Auszug aus Dokument:
==*==
Software-Tests
Warum ist Softwaretesten unverzichtbar?
Fehler frühzeitig erkennen und Kosten sparen
Stell dir vor, du baust ein komplexes LEGO-Modell. Es ist viel einfacher und günstiger, einen falsch gesetzten Stein sofort zu korrigieren, als wenn du erst am Ende merkst, dass ein ganzes Bauteil schief ist und du vieles wieder auseinandernehmen musst. Ähnlich ist es beim Softwaretesten: Je später ein Fehler im Softwareentwicklungszyklus entdeckt wird, desto teurer und aufwendiger wird seine Behebung. Diese Beziehung wird oft durch die Fehlerkostenkurve veranschaulicht, die zeigt, dass die Kosten für die Fehlerbehebung exponentiell ansteigen, je weiter das Projekt fortgeschritten ist. Frühes und kontinuierliches Testen hat eine starke präventive Wirkung: Es hilft, Fehler bereits in der Design- oder frühen Implementierungsphase zu finden. Dort können sie mit deutlich geringerem Aufwand korrigiert werden, was nicht nur direkte Reparaturkosten spart, sondern auch Folgefehler verhindert, die Projektgesamtkosten senkt und die Entwicklungsdauer verkürzt.
Verifikation vs. Validierung: Das Richtige richtig bauen?
Im Kontext der Softwarequalitätssicherung sind Verifikation und Validierung zwei zentrale, aber unterschiedliche Konzepte:
- Verifikation beantwortet die Frage: "Bauen wir das System richtig?" Hierbei wird überprüft, ob die Software die zuvor definierten Spezifikationen, Anforderungen und Designvorgaben korrekt umsetzt. Es geht also um die technische Korrektheit der Implementierung. Ein Beispiel: Bei der Entwicklung einer Online-Banking-Anwendung würde die Verifikation prüfen, ob eine Überweisungsfunktion die eingegebenen Beträge korrekt von einem Konto abzieht und dem anderen gutschreibt, genau wie in den technischen Spezifikationen festgelegt.
==*==
Zu lösende Aufgabe: Kannst du aus dem Text zum Softwaretesten die Stelle wortgetreu wiedergeben, die mit den Worten „Im Kontext der“ beginnt und mit „technischen Spezifikationen festgelegt.“ endet? Stütze dich dabei nur auf den Text zum Softwaretesten.
==*==
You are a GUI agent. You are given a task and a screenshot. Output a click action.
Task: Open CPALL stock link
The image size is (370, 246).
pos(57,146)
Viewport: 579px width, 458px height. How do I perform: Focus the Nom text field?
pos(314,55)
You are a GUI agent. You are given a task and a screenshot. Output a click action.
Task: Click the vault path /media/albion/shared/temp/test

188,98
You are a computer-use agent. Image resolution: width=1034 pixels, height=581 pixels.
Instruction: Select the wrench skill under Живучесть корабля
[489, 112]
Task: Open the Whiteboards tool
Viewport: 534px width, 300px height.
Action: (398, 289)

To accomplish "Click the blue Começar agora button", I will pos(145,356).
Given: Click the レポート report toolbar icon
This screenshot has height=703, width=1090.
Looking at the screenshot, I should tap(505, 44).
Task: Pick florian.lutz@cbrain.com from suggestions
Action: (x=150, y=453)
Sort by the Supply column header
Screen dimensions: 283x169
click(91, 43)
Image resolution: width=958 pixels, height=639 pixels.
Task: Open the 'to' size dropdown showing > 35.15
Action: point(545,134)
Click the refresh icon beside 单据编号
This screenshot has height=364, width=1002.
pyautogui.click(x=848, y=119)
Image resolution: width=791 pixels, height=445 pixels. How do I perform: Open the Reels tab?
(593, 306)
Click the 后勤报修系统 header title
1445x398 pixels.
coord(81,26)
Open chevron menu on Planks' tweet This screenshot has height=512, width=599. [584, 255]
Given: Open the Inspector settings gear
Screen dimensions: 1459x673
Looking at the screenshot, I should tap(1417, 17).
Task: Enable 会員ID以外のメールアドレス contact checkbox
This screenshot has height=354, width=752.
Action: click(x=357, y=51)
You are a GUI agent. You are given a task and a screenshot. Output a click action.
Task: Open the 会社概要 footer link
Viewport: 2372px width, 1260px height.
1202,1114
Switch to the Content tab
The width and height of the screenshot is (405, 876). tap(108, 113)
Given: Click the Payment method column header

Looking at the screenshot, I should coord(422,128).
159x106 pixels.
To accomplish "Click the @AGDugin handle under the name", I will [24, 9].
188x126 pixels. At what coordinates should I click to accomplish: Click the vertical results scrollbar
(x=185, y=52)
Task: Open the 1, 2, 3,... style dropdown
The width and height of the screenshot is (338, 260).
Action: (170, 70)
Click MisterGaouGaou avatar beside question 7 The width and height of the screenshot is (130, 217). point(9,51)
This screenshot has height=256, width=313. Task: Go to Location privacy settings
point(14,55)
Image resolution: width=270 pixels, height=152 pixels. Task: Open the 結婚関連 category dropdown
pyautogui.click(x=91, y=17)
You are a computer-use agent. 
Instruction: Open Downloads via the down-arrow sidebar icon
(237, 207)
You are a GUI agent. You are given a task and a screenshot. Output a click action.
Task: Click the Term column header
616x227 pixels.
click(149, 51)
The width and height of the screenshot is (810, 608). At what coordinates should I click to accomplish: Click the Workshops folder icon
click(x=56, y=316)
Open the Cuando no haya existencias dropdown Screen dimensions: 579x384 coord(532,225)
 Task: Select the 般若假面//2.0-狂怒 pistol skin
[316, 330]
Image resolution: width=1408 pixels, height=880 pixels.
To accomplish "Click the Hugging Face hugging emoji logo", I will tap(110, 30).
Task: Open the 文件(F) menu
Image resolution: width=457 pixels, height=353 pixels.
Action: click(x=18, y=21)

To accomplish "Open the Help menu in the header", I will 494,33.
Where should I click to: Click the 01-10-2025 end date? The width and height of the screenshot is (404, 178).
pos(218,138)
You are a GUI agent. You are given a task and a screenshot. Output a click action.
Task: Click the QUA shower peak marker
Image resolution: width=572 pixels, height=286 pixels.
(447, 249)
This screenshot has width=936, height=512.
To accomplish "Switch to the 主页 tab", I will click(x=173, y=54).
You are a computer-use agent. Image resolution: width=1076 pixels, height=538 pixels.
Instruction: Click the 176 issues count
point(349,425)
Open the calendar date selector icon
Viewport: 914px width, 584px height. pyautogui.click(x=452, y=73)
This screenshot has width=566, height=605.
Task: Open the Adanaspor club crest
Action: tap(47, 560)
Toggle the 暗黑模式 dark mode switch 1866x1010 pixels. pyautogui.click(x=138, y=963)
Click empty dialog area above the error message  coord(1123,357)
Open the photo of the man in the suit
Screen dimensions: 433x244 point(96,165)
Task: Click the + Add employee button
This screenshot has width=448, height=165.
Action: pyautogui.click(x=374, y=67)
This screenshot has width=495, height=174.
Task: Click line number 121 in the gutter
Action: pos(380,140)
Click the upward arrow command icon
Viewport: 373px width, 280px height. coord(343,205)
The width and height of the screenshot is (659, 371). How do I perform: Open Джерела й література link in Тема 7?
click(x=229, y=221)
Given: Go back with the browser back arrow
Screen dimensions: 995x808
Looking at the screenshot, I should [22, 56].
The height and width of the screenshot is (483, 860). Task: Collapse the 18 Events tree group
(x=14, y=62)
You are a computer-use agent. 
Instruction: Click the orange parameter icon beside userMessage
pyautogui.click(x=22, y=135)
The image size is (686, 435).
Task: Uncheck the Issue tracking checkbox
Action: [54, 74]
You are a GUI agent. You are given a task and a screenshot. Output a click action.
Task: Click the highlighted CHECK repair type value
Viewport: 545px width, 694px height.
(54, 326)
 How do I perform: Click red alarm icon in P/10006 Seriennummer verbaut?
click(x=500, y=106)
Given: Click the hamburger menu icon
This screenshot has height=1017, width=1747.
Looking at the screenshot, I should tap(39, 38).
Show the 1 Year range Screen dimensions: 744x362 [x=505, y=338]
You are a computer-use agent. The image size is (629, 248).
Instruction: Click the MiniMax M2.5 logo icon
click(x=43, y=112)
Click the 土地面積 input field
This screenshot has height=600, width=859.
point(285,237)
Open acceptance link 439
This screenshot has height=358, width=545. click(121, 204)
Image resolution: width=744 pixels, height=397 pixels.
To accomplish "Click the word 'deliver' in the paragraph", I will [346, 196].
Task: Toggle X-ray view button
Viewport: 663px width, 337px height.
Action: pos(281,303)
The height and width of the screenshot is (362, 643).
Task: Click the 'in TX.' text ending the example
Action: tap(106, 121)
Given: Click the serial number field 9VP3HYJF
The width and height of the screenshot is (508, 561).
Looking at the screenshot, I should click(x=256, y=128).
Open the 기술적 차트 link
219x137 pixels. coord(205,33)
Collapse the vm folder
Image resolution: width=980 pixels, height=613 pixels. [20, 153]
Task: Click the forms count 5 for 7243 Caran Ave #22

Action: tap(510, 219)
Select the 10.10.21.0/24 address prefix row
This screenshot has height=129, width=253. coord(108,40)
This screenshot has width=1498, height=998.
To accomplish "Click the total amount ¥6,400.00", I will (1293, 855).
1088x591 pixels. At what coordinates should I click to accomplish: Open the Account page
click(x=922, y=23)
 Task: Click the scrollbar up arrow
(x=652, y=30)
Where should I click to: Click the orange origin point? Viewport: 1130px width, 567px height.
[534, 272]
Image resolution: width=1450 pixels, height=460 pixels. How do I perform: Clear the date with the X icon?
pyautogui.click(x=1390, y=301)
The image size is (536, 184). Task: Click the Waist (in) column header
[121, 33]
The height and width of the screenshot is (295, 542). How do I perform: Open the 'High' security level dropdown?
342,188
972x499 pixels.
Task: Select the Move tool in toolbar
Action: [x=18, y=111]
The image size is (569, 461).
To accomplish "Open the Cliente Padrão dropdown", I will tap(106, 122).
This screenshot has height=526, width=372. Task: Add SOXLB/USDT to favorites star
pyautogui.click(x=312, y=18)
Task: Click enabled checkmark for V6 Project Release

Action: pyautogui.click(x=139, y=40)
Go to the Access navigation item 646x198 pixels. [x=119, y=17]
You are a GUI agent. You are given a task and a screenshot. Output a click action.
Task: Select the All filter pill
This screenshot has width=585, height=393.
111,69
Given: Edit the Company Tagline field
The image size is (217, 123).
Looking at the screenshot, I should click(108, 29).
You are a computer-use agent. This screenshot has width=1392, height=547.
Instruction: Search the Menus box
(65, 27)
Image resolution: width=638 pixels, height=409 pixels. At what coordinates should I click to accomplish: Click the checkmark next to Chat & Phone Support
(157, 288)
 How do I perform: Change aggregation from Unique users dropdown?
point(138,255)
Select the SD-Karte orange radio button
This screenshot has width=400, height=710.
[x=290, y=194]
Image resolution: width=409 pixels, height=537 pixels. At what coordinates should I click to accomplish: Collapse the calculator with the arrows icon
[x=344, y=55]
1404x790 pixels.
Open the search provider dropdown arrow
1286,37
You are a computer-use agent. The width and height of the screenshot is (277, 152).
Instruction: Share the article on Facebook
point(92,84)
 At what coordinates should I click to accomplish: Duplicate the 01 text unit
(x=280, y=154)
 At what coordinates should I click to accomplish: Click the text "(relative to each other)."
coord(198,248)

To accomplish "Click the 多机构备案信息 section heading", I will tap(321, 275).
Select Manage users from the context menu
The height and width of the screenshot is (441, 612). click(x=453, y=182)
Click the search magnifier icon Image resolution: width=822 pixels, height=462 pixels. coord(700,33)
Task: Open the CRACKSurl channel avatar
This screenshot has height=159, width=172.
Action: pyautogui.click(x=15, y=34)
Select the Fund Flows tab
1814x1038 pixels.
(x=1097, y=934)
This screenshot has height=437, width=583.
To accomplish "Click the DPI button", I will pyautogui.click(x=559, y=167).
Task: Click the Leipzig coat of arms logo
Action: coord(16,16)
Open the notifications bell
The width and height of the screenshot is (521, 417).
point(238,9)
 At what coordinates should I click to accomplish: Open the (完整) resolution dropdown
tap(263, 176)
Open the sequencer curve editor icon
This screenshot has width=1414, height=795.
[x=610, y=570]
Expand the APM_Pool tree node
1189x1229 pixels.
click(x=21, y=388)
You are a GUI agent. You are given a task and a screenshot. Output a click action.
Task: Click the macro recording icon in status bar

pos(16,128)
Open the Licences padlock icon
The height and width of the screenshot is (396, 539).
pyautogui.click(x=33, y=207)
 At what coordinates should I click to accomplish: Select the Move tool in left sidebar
==*==
Ergebnis der Aufgabe:
Im Kontext der Softwarequalitätssicherung sind Verifikation und Validierung zwei zentrale, aber unterschiedliche Konzepte:
- Verifikation beantwortet die Frage: "Bauen wir das System richtig?" Hierbei wird überprüft, ob die Software die zuvor definierten Spezifikationen, Anforderungen und Designvorgaben korrekt umsetzt. Es geht also um die technische Korrektheit der Implementierung. Ein Beispiel: Bei der Entwicklung einer Online-Banking-Anwendung würde die Verifikation prüfen, ob eine Überweisungsfunktion die eingegebenen Beträge korrekt von einem Konto abzieht und dem anderen gutschreibt, genau wie in den technischen Spezifikationen festgelegt.